In February 2022, the US House of Representatives passed a ban on commercial mink farming following the global SARS-CoV-2 outbreak on mink farms, however it did not pass the Senate so did not become law. The ban was attempted in an effort to protect public health in light of the COVID-19 pandemic. Mink farms pose a risk of producing SARS-CoV-2 variants that could be transmitted to humans. The cramped living conditions along with the high volume of immunosuppressed mink inhabiting the farms creates a highly hospitable environment for the SARS-CoV-2 virus. Approximately 6.1 million mink have been infected with the SARS-CoV-2 virus, with three variants traced back to farms in the U.S, France, and Denmark.

==== Ireland ====
There are three mink farms in Ireland, in Donegal, Kerry, and Laois. Mink farming was introduced into the country by two veterinarians. Three thousand mink were released by campaigners into the wild from a farm in the 1960s. It is estimated that there are 33,500 wild mink in Ireland.
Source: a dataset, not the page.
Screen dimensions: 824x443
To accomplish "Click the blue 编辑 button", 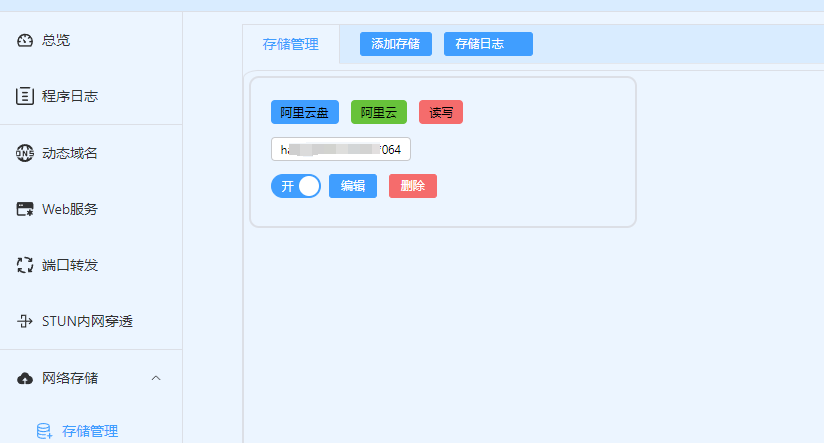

The Irish Department of Agriculture stated in November 2020 that the Department of Health had advised, following the detection of coronavirus among animals on a Danish mink farm, that the roughly 120,000 farmed Irish mink should be culled. Mink farming was already due to be discontinued under the 2020 Programme for Government but the coronavirus risk expedited the closure of the industry.

===Health concerns===

Mink are among the animals that can be infected with SARS-CoV-2 and that are also known to spread infections among themselves and to humans. Transmission of the SARS-CoV-2 virus from mink to humans was first documented in the Netherlands through genetic tracing, which prompted the government to advance to the end of 2020 a ban on mink farming scheduled for 2024. The United States Department of Agriculture confirmed that cases of minks infected with COVID-19 had been documented in Utah in August 2020.

In November 2020, Denmark, then the world's largest producer of mink fur, slaughtered its entire mink population of 15 to 17 million animals to stop the spread of Cluster 5, a mutated strain of the virus, which has been linked to the animals and resulted in the infection of 12 humans with the mutated variant. The decision was later deemed to have been illegal, although the law was later changed in support of the action. Infections within mink were also deemed ancestral to a highly mutated SARS-CoV-2 strain found in Canadian white-tailed deer which subsequently spilled back into humans.

Similar to their role of a viral incubator in the COVID-19 pandemic, in October 2022, mink at a farm in Spain became the first observed case of mammal-to-mammal transmission of Influenza A virus subtype H5N1, an avian flu which had only previously jumped to mammals upon close contact or consumption of infected birds. The infected mink in Spain exhibited multiple new mutations when compared to viral sequences obtained from infected birds, one of which helps H5N1 to better replicate within mammals.

=== Stereotypy ===
On farms, minks are placed in battery cages, a type of soft, metal wire cage that restricts their ability to move. This often results in a condition referred to as stereotypies, an abnormal behaviour. These abnormal, repetitive behaviours are a result of keeping them imprisoned, and is similar to the deterioration of mental health in humans. Stereotypies have also been noted to increase during human presence.

To attempt to eliminate stereotypies in captive mink, the Canadian National Farm Animal Care Council has implemented regulations on incorporating environmental enrichments into mink cages. Enrichments are pen-related alterations or the addition of novel objects to improve the mink's physical and psychological health. Enrichments may help reduce the onset of stereotypies, but rarely decrease or eliminate them entirely. Leaving minks alone plays a large role in the prevention of stereotypies, and the animals' well-being.